Last year, to my astonishment, the mother of one of the strangelings’ school friends expressed surprise that we, as new migrants to Australia, from New Zealand, knew all about ANZAC Day. “Why yes,” I said, “ANZAC stands for the Australian and New Zealand Army Corps. New Zealanders and Australians fought together at Gallipoli.” “Oh,” she said, clearly put out.
Then there’s a turgid hymn often dragged out at ANZAC Day ceremonials, God Bless Australia, which describes Australia as “home of the ANZACs.”
Funny that. I thought a fair proportion of the ANZACs lived in New Zealand.
And there was the line in an otherwise excellent book that irritated me some more. Australian travel writer and historian Tony Perrottet wrote a fabulous account of the first age of mass tourism in the Roman Empire, Route 66 A.D., since republished as Pagan Holiday. In it, he recounts the travels he and his long suffering wife took as they traced the standard tourism routes of the rich and even middle classes in the early Roman Empire. As it turned out, these routes took in the Dardenelles, and what we now know as Anzac Cove. Like many Australians and New Zealanders, he took the time to go and remember the fallen. He mentioned that soldiers from many nations fought there, but then he says something to the effect of, “But the Australians died in great numbers.” The implication is that the Australians suffered much the greatest casualties and deaths. So with casual language, he depreciates the losses suffered by other nations.

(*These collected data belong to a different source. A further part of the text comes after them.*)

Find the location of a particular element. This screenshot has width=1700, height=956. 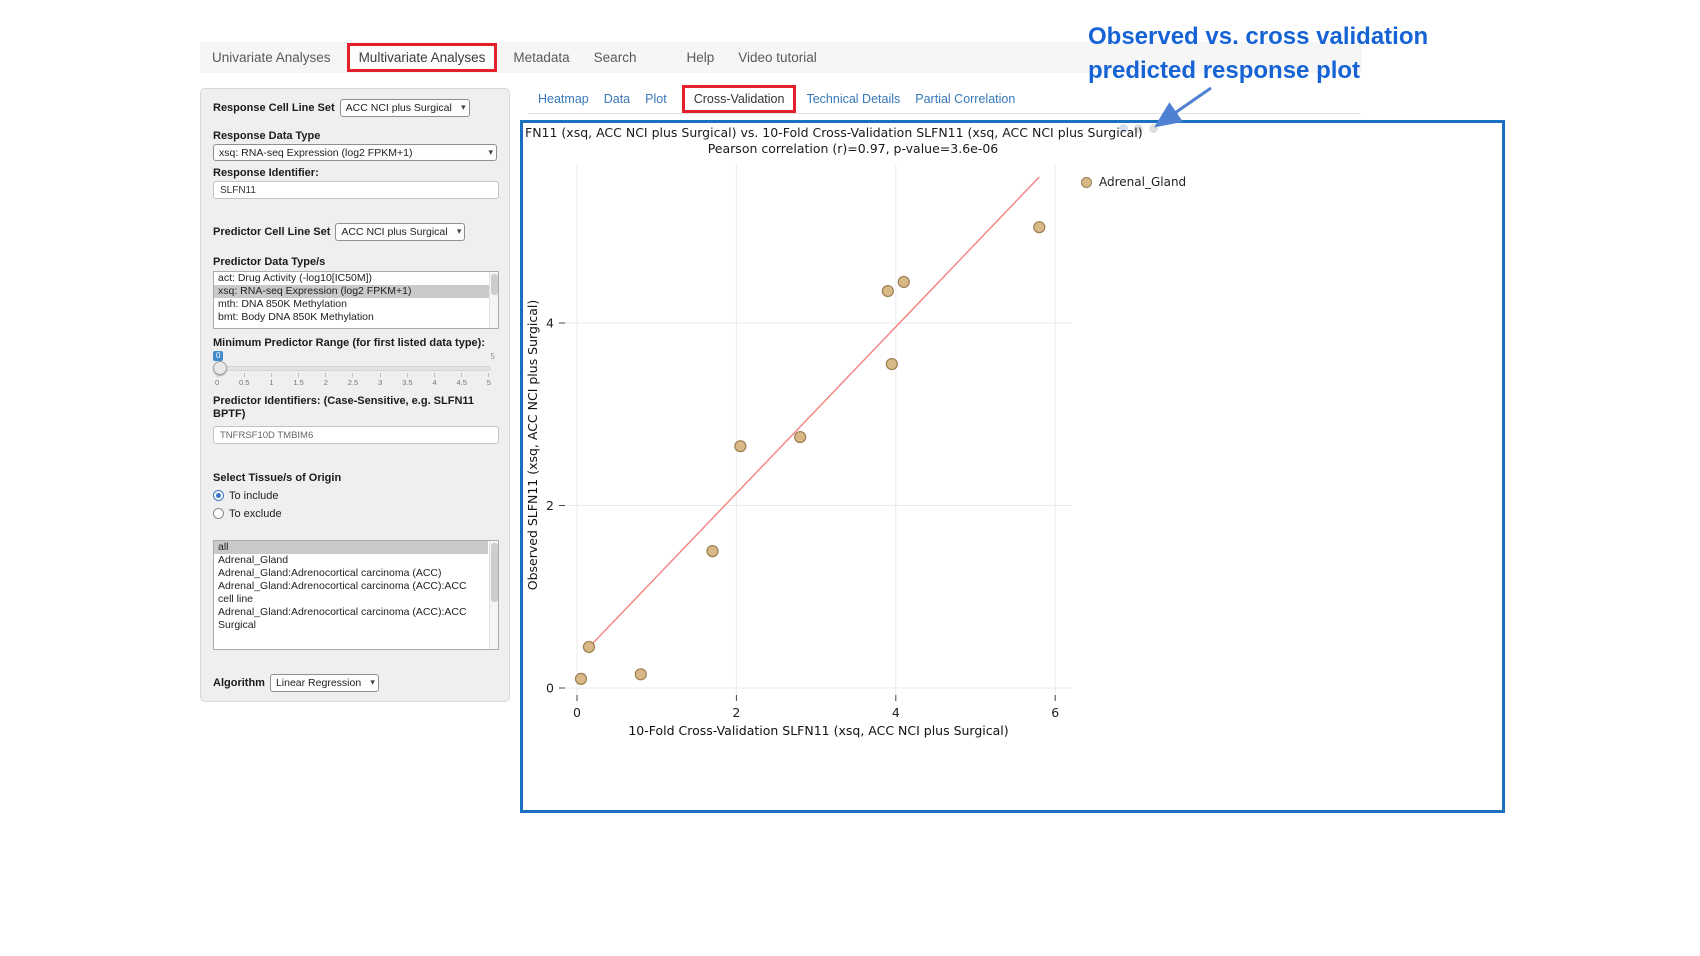

response-cell-line-set-dropdown-wrap: ACC NCI plus Surgical is located at coordinates (404, 108).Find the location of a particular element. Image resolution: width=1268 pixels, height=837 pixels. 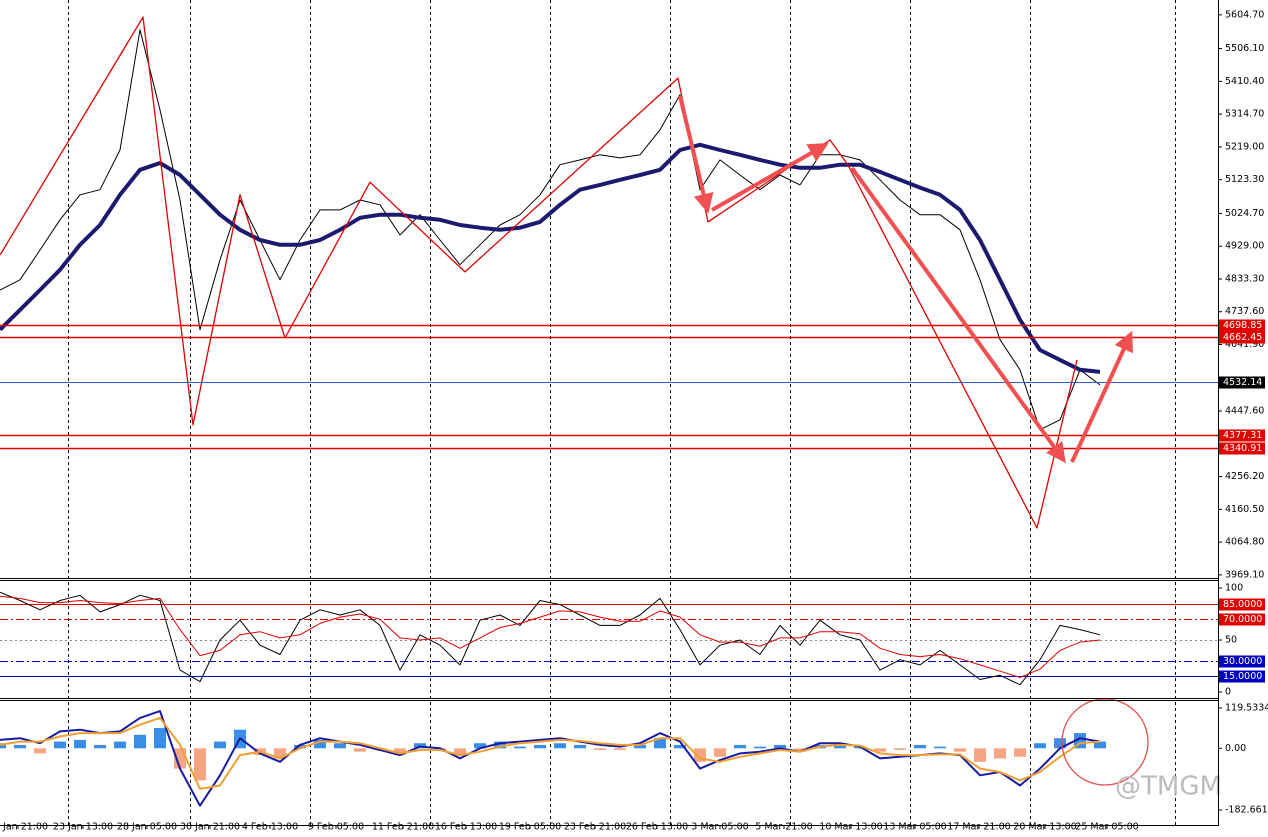

y-tick-label: 100 is located at coordinates (1234, 588).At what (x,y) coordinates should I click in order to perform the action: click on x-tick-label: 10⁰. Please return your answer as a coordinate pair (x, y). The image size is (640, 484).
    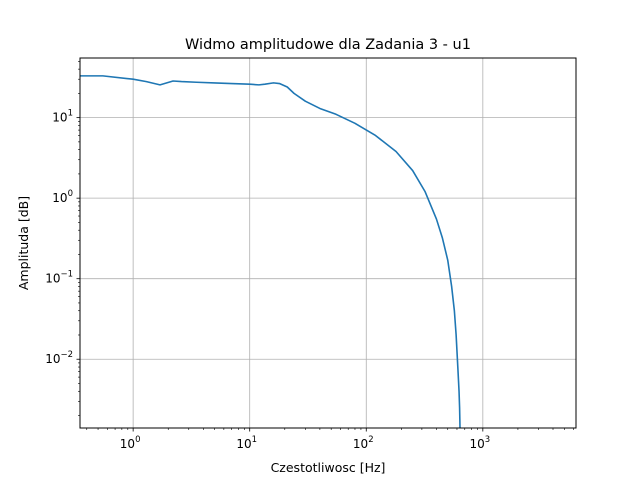
    Looking at the image, I should click on (130, 443).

Through the magic of google and Wiki, it’s not too difficult to find death and casualty statistics for all the nations involved in the misnamed Great War. Look here, here, and here. For your convenience, I have summarised the death and casualty rates for Australians and New Zealanders (at the time, Australia had a population of about 4.5million, and New Zealand about 1.1million).
This is not supposed to be a pissing contest, and frankly, who wants to win this kind of contest. In any case, the numbers are a little fuzzy, but only around the edges. Nevertheless, they are good enough to show that around about the same proportions of New Zealanders and Australians were killed or wounded in World War 1, and at Gallipoli.
My plea is this – that if you are commemorating Anzac Day in New Zealand, you do not forget the “A” (not that I have particularly noticed this to be the case back in the old country, but if you have different experiences, please let me know), and if you are commemorating Anzac Day in Australian, do not erase the “NZ.” They are equally important parts of the Anzac story.